Completely innocent of my original’s act of murder.
Or suicide, I suppose.

Double Homicide Fantasy

The truth is, Mark David Chapman didn’t want to kill John Lennon.
He really wanted to kill Yoko Ono.
However, when he finally got his chance, outside of the Dakota, Yoko grabbed her husband and used him as a human shield.
Lennon lay dying on the ground.
Chapman, out of bullets, pulled out his copy of Catcher In The Rye and began to smack Yoko with it.
Yoko paid off the witnesses to get them to say he wanted to kill John, not her.
She was terrified that a sympathetic jury would let him go to finish the grisly task.

Empathy Vampire

Zoe was a strange little girl.
When she saw other toddlers crying, she’d give them her blanket or teddy bear to calm them down.
She’d dry their tears, say nice things to them, and hug them until they were better again.
Over the years, she demonstrated an aggressive empathy to all those in need or in pain.
They called her Saint Zoe, and everybody loved her.
But nobody noticed that Zoe didn’t really do anything.
No homework.
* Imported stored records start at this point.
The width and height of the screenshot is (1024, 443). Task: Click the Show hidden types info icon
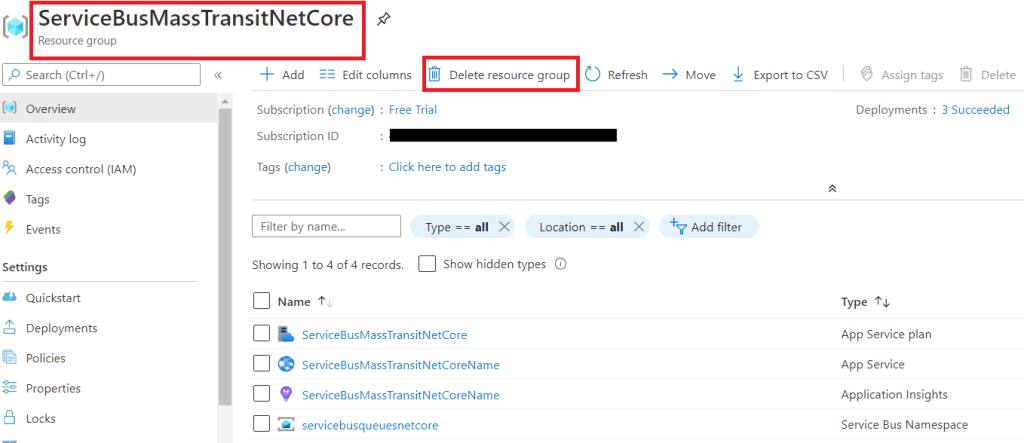point(561,265)
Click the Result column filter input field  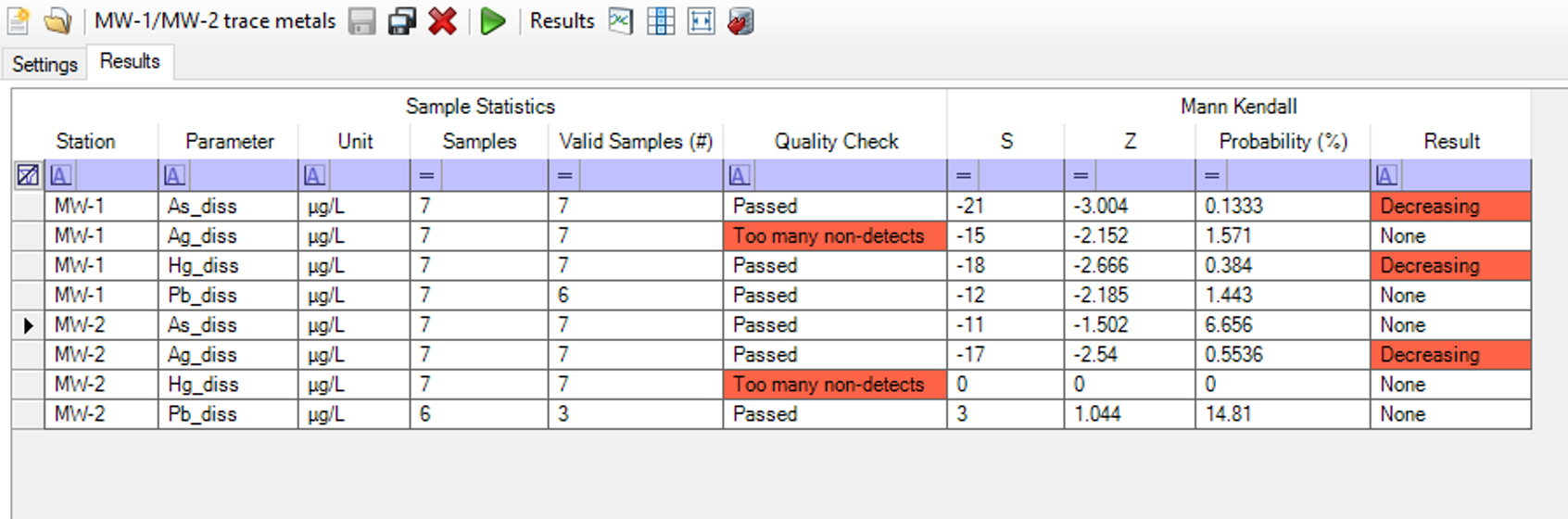coord(1464,174)
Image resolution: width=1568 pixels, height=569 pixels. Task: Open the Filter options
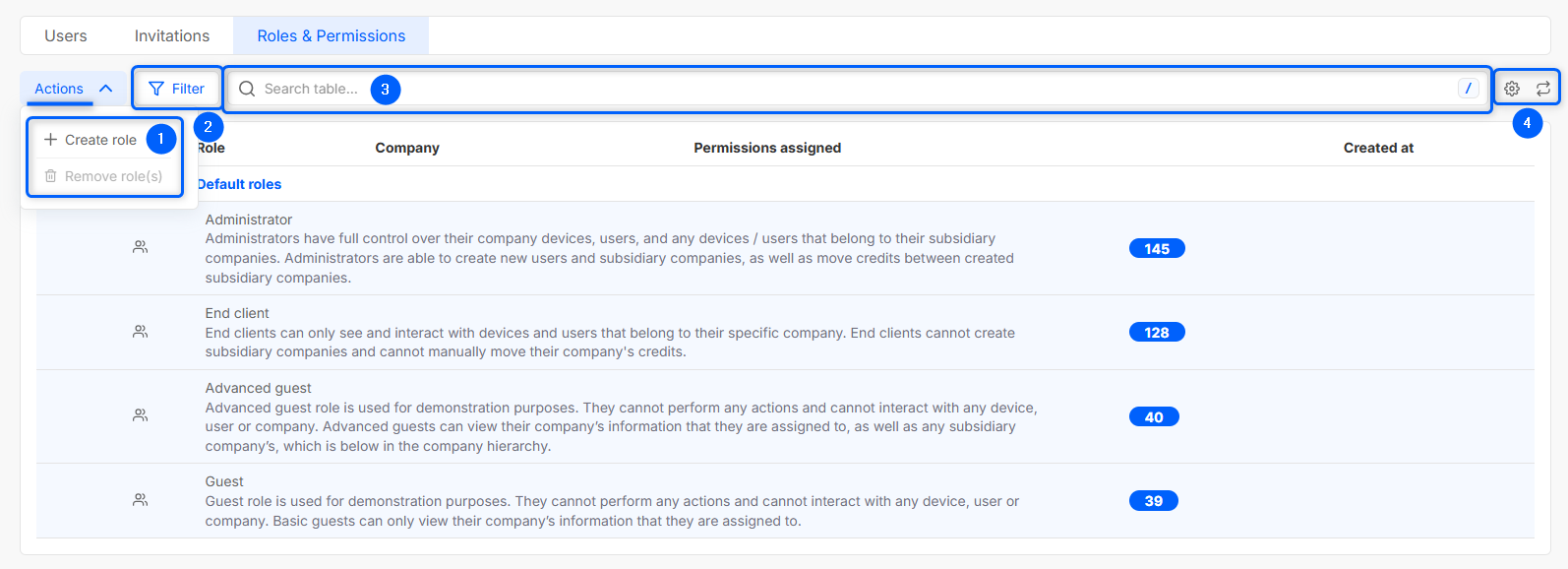177,89
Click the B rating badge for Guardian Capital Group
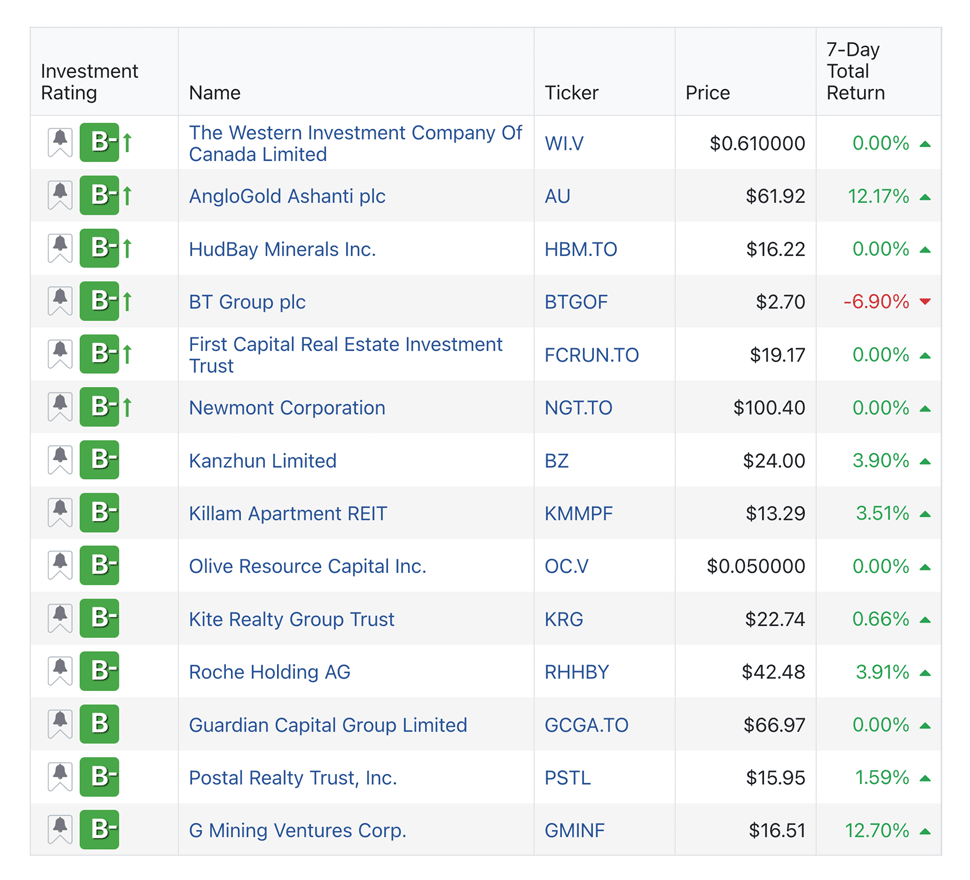This screenshot has width=970, height=880. pos(99,725)
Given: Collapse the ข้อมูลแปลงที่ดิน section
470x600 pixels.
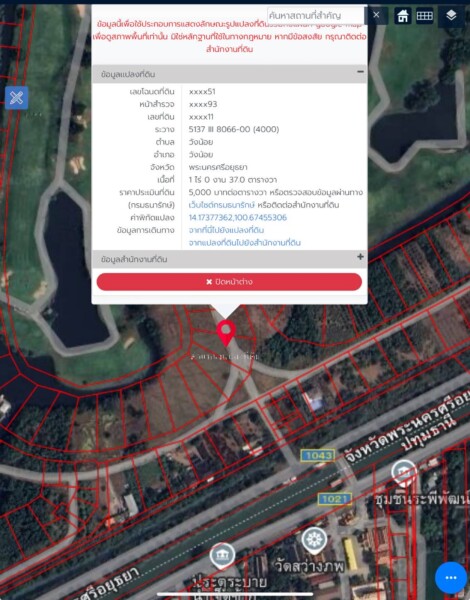Looking at the screenshot, I should 360,72.
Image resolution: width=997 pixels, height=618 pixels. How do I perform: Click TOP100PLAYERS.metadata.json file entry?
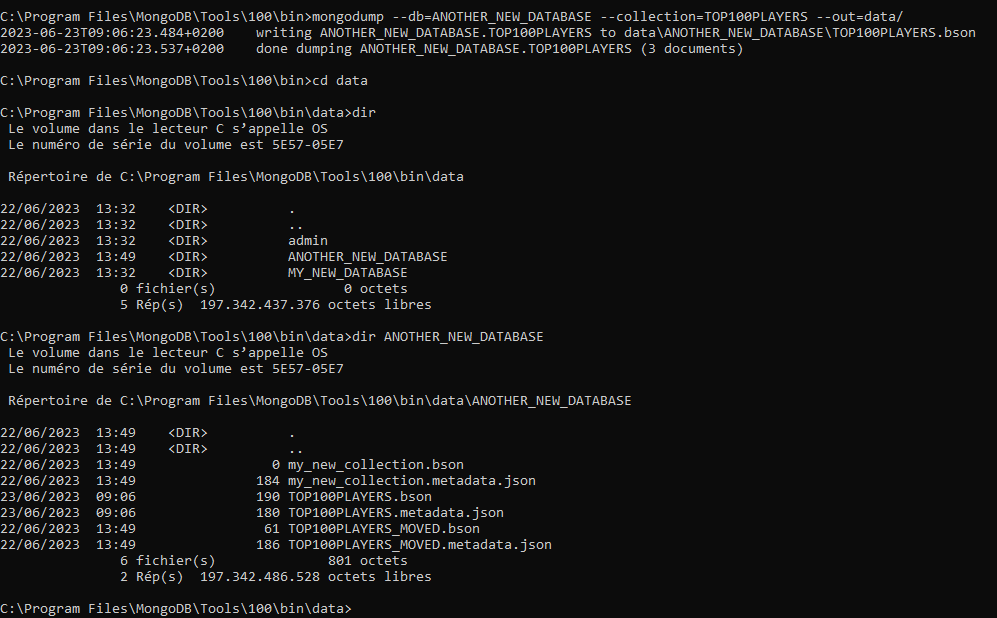(395, 512)
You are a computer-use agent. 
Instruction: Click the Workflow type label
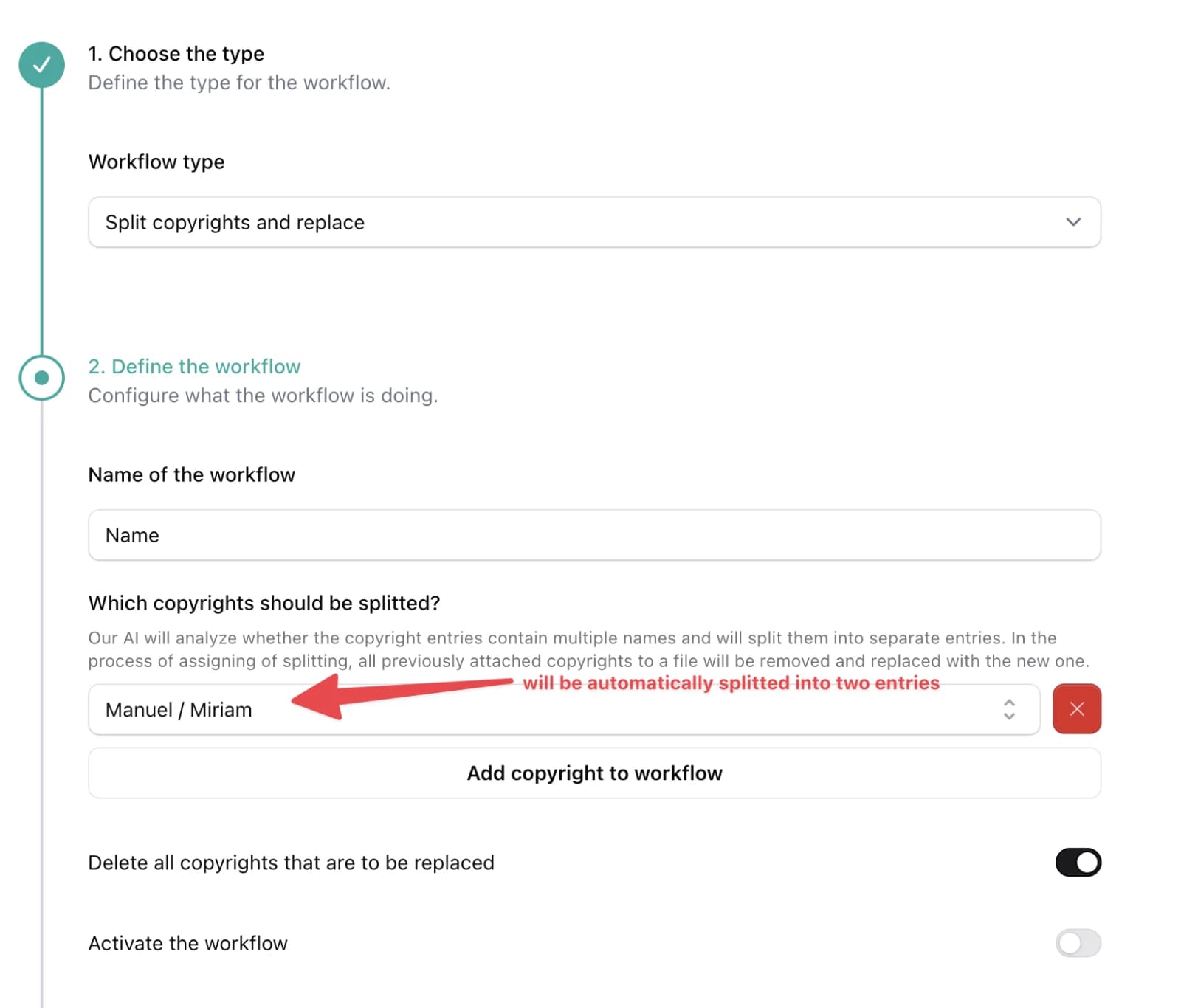click(x=156, y=162)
No quizzes. No tests.
No work at all.
Everyone did things for her. Out of gratitude.
Love is all you need, I guess.

Jack Chick

I remember this one house that used to hand out Jack Chick tracts for Halloween.
They’d say “You’re all going to burn in Hell!” every time someone rang the bell, and they opened the door.
Kids and parents out for Trick or Treat didn’t take them literally. They thought it was a performance thing, and laughed and thanked them.
Because Halloween is all about ghosts, goblins, and the spirits of Hell and all that.
It’s like saying “Merry Christmas!” or “Happy New Year!”
We’d read them and laugh, and throw them away.
And go back to fighting over Snickers bars.

The Secret Ingredient

Don’t you hate it when the secret ingredient is love?
How many calories does love contain?
Are there any trans-fats in love?
Can you be allergic to love?
Ingesting it, of course, not experiencing it.
And I don’t mean the crude metaphor for oral sex, either.
And why is love a secret ingredient if you’re telling people it’s in there?
Doesn’t telling people defeat the purpose of a secret?
When I add secret ingredients, I don’t tell anyone.
I keep them a secret.
I mean, what if I were to say “The secret ingredient is poison?” when I poison people?

Scars of Memory

Every cut she makes, it reminds her of someone she’s lost.
The jagged scar along her shin for her grandmother.
The puckered hole on her arm for her mother.
The slashes on her hip for her father and brother.
The crisscrossed welts on her back from all of her boyfriends at the “wellness facility.”
And the fresh gash on her face for her therapist.
The blood on the letter-opener… some of it his, some of it hers.
She wipes it on the therapist’s sleeve, sits calmly in his chair, and waits for the orderlies to come to take her away.